Recruit camp, Cisalpine Gaul — Week 4

They had been in the camp for weeks. Four, maybe five. No one knew for sure. Time had become a sequence of marches, mud, clipped orders, and nights of silent pain. The body no longer complained—it simply obeyed.

Sextus felt his feet like wood, his shoulders like stone, and his back like a map of old bruises. And yet, he had learned to endure. Just like the others.

They had dug ditches, raised palisades, marched under heavy loads, dragged carts, cleaned latrines, and endured collective punishments for mistakes they hadn't always made.But they still hadn't held a sword. Not even a wooden one.

Until today.

Formation was called at dawn. An endless line of recruits, caked in dust, eyes sunken, skin burned by the sun. In front of them, for the first time since their arrival, appeared the centurion of their century.

He was a man with a hard face, beard precisely trimmed, and a scar that cut across his cheek as if someone had tried to erase his expression—and failed. His gaze was like a stone that judged you without speaking. His voice didn't shout. It sliced.

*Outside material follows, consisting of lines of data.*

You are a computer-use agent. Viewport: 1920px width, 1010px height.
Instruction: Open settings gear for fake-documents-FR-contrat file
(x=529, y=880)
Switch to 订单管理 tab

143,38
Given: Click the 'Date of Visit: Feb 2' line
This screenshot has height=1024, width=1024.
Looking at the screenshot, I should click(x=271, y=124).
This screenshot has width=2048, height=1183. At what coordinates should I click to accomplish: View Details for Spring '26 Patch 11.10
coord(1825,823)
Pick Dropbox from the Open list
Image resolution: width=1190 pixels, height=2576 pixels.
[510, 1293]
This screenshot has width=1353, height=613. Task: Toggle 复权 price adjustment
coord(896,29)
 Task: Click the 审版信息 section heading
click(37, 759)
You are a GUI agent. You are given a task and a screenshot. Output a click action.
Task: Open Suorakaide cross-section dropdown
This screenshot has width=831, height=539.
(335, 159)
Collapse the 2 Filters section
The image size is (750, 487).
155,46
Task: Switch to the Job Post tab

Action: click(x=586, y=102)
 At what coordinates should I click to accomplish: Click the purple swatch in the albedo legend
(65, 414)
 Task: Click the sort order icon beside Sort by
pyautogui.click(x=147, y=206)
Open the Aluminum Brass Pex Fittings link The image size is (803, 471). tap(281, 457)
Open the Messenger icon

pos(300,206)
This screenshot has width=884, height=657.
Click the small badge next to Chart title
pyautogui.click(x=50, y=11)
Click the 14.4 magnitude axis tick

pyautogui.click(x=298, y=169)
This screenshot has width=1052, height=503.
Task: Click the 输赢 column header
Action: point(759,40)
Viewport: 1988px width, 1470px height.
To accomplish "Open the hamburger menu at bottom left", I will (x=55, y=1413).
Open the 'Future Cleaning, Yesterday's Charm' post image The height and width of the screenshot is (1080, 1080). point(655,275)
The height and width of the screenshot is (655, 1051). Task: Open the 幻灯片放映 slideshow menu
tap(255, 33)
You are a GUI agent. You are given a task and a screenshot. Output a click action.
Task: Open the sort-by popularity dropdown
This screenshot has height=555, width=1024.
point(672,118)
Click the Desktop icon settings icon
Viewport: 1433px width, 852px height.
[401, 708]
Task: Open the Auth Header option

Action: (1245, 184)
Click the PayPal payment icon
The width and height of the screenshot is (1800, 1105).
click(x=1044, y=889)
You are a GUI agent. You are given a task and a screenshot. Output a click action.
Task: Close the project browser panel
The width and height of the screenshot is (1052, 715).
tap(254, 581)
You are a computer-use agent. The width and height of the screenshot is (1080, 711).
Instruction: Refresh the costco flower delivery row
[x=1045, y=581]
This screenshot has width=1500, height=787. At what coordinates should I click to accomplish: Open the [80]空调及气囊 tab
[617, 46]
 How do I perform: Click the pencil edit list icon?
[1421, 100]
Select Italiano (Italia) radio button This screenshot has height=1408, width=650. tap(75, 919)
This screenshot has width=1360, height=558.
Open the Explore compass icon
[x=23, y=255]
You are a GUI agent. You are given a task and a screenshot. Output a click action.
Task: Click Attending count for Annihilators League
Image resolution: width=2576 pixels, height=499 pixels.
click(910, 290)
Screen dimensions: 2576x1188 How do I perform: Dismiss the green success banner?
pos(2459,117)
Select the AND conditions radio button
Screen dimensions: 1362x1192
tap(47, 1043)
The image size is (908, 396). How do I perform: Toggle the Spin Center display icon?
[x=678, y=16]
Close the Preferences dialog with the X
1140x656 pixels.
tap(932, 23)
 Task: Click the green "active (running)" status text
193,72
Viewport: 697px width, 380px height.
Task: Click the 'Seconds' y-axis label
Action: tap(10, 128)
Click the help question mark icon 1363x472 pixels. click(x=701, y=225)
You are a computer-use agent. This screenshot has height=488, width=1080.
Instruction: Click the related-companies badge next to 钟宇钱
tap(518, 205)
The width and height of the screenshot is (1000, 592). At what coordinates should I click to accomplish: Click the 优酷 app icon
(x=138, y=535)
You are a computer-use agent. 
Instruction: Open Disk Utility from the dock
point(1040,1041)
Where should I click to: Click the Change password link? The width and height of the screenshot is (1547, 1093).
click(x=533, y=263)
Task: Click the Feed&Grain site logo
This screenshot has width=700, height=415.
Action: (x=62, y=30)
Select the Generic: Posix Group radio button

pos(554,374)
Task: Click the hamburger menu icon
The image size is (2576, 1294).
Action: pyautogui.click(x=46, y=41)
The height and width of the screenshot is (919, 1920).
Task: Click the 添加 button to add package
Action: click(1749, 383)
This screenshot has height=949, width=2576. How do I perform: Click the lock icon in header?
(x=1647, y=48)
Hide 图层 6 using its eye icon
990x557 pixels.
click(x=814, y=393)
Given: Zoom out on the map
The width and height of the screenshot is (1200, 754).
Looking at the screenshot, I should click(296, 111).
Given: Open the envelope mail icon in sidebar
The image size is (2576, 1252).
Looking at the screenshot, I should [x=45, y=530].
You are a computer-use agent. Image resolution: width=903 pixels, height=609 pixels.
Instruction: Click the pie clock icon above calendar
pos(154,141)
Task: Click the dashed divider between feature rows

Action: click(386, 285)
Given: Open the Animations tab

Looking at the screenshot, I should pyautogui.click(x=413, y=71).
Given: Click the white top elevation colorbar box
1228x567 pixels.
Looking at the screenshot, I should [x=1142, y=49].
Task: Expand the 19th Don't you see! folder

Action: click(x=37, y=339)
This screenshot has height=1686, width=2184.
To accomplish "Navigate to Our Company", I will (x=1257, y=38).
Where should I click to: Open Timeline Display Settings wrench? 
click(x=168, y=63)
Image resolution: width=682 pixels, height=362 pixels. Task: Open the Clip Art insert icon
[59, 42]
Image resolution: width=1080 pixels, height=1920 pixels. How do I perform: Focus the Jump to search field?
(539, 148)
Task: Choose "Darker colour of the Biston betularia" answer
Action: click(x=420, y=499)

"You've survived the easiest part," he said, walking in front of them without looking any of them in the eye."You sleep little, eat poorly, bleed. You've learned to suffer. But you still don't know how to fight."

He stopped in front of Sextus. Said nothing. Just stared at him, as if measuring him.

"Starting today," he continued,"you will train with the rudis and the scutum. You will learn to kill without thinking, to defend without fear, to strike without mercy.Because the legion doesn't need men who think.It needs men who live long enough to obey."

He turned and raised one arm. Behind him appeared several veterans, their chests marked with old scars. They carried their wooden rudis swords like real weapons, and training scuta with edges chipped from countless blows.

One of them, older than the rest, raised his voice without ceremony:

"One by one. To the post. If you don't bleed… you go again."

The pali stood in rows—thick wooden posts driven into the ground, stained black where others had already struck. Sextus swallowed hard.They were no longer mud. No longer observers.Now it was their turn to be shaped.

"Let the forging begin," said the centurion.

Then came the first strike of rudis against wood.Dull. Firm. Final.